## Directions for this task:
Using the records below, repeat exactly the lines from the one holding "Task: Toggle the" through the one holding "Task: Open the Emails tab", both ends included, and no others.

## Working data:
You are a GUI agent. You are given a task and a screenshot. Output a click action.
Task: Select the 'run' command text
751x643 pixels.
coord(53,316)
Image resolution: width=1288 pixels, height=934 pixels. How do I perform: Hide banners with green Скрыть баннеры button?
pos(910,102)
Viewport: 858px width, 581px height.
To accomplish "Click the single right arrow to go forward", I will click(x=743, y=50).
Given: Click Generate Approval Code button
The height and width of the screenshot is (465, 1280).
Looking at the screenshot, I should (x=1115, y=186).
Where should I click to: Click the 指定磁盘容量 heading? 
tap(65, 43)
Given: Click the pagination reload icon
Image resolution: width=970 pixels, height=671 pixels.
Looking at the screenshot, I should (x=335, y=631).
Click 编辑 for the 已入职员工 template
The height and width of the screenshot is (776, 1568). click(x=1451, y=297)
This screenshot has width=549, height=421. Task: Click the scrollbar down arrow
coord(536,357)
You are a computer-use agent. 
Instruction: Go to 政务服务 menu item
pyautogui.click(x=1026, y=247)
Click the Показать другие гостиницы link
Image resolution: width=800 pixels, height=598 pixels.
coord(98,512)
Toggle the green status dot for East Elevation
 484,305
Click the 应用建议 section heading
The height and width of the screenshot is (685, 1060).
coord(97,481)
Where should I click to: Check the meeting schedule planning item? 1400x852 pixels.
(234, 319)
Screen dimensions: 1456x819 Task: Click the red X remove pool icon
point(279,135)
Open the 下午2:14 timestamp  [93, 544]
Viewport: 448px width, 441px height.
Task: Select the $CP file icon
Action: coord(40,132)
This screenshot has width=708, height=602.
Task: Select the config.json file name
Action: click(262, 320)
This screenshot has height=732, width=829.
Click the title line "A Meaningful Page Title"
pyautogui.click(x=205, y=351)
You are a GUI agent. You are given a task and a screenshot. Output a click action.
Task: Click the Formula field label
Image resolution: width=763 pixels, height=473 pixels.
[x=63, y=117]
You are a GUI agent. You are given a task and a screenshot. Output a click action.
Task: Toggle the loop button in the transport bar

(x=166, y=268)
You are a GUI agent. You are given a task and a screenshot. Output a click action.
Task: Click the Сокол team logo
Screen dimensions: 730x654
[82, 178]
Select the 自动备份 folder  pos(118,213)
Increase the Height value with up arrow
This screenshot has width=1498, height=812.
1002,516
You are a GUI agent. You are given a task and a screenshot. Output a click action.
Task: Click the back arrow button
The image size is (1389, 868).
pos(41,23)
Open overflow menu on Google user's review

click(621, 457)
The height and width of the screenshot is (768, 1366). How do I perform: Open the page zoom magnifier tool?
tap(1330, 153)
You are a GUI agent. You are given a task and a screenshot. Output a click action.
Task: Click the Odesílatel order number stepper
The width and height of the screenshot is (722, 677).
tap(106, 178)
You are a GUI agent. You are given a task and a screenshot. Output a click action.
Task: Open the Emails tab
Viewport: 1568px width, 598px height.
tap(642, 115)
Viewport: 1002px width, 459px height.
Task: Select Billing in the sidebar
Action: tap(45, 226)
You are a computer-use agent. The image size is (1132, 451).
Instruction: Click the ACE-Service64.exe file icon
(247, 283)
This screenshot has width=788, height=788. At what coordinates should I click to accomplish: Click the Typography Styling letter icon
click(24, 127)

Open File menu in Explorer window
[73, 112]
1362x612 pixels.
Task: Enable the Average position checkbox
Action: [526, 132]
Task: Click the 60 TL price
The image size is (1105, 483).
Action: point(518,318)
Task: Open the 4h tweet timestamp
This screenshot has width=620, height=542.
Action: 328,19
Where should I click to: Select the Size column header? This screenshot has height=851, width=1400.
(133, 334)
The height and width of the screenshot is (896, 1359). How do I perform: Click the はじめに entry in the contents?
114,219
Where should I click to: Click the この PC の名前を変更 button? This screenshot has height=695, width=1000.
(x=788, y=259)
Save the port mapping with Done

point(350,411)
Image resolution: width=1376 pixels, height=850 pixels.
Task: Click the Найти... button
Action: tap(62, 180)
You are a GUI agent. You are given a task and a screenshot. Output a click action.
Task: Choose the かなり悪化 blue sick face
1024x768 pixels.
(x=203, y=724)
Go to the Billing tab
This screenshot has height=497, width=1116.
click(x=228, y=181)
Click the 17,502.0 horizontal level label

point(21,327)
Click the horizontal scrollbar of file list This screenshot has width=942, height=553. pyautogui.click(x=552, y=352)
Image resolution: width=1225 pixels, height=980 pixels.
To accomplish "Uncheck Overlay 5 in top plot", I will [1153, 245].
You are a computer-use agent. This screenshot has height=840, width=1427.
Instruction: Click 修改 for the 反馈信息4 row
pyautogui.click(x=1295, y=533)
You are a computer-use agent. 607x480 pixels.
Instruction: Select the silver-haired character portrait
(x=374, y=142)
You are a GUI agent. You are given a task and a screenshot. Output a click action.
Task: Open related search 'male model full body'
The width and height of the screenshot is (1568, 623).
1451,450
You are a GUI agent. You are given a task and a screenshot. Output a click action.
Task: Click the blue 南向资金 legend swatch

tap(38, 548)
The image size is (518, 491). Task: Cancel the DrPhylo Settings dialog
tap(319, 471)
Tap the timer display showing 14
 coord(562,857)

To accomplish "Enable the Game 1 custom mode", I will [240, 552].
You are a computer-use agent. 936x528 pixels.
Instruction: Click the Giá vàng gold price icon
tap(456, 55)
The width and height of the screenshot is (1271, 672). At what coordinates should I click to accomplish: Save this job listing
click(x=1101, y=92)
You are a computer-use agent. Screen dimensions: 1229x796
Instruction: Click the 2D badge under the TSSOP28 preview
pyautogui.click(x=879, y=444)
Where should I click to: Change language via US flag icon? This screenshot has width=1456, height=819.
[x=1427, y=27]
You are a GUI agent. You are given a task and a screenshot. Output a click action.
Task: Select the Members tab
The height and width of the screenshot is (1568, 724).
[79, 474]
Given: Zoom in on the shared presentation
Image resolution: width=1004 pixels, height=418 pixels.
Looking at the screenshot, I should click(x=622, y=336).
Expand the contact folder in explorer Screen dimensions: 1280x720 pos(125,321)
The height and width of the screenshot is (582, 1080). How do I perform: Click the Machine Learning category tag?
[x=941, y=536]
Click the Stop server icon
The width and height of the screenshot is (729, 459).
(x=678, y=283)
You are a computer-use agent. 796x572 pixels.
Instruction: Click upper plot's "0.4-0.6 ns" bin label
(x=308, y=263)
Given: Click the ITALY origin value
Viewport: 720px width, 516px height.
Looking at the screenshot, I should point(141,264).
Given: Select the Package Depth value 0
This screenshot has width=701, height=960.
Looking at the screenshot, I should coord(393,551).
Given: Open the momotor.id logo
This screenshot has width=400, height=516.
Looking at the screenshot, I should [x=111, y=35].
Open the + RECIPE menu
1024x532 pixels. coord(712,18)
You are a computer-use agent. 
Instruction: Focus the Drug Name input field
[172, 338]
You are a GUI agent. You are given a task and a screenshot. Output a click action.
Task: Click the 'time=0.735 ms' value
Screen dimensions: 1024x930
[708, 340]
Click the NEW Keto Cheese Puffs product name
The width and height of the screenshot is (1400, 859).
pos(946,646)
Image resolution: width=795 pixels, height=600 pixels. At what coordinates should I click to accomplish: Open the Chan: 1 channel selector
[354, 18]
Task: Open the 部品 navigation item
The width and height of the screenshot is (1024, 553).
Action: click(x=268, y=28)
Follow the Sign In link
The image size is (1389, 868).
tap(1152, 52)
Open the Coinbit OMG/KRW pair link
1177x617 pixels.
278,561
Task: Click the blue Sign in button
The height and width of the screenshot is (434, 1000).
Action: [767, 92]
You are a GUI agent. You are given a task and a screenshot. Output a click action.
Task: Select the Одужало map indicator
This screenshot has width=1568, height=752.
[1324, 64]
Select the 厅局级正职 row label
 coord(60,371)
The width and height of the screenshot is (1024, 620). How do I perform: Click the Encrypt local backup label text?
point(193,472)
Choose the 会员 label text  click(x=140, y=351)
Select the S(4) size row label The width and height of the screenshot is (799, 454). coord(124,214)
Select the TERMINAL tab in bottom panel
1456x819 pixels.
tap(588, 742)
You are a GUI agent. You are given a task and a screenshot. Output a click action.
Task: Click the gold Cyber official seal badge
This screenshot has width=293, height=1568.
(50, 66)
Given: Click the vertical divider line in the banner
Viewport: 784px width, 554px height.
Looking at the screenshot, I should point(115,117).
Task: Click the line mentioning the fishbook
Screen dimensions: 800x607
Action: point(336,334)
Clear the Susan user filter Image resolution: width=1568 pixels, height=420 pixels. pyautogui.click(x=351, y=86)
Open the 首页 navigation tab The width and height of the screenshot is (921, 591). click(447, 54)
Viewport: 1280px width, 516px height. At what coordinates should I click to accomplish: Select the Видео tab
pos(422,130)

## Answer to this problem:
Task: Toggle the loop button in the transport bar

(x=166, y=268)
You are a GUI agent. You are given a task and a screenshot. Output a click action.
Task: Click the Сокол team logo
Screen dimensions: 730x654
[82, 178]
Select the 自动备份 folder  pos(118,213)
Increase the Height value with up arrow
This screenshot has width=1498, height=812.
1002,516
You are a GUI agent. You are given a task and a screenshot. Output a click action.
Task: Click the back arrow button
The image size is (1389, 868).
pos(41,23)
Open overflow menu on Google user's review

click(621, 457)
The height and width of the screenshot is (768, 1366). How do I perform: Open the page zoom magnifier tool?
tap(1330, 153)
You are a GUI agent. You are given a task and a screenshot. Output a click action.
Task: Click the Odesílatel order number stepper
The width and height of the screenshot is (722, 677).
tap(106, 178)
You are a GUI agent. You are given a task and a screenshot. Output a click action.
Task: Open the Emails tab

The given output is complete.